Notice how we build the NestedData object in order to construct the final Paragraph. This approach provides the most versatility when building complex objects.

Technical note: since Notional uses pydantic for object serialization under the hood, the constructor for each object is generated based on the object properties.

Composing

Composing a data object provides the caller a shorthand to construction. Rather than explicitly laying out the nested data, the __compose__ method takes care of setting up the internal data structure.

Consider our example from above. Using the composable feature of a Paragraph block changes the code like so:

para = blocks.Paragraph["It was a dark and stormy night..."]

Note the use of [ ] in the composition example... This instructs the Paragraph to compose itself from the given parameters. The acceptable parameters for this method is specific to the object being composed.

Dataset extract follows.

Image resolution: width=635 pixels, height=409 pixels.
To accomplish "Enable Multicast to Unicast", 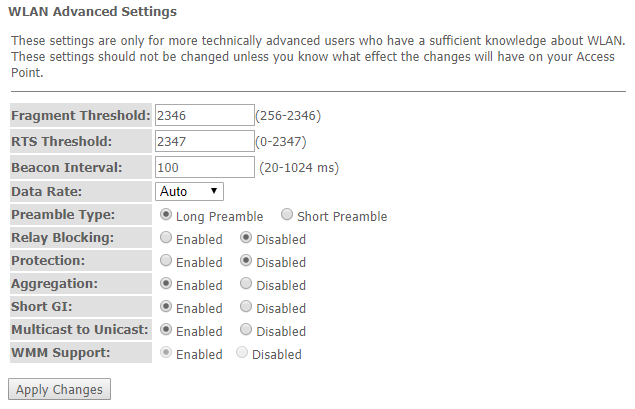I will click(166, 330).
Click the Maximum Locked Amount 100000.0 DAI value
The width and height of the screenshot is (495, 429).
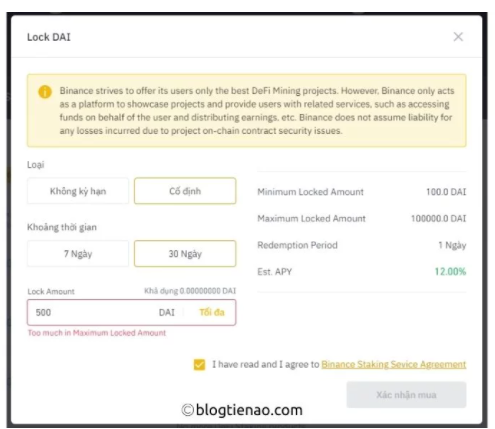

Technical note: since the constructor is provided by pydantic, we do not override it. Instead, we have chosen to provide an alternate form of creating objects. We refer to this form as "composing" from basic types.

Calling

Calling a data object provides access to the underlying data structure, which typically contains the content of the object.

For example, to get the "checked" state of a ToDo block, we can use either the nested data structure directly or call the block:

todo = blocks.ToDo(...)

# direct access
checked = todo.to_do.checked

# nested data access
checked = todo().checked

# nested property access
checked = todo("checked")

In the above example, all three approaches for getting the checked field of our ToDo block produce the same result.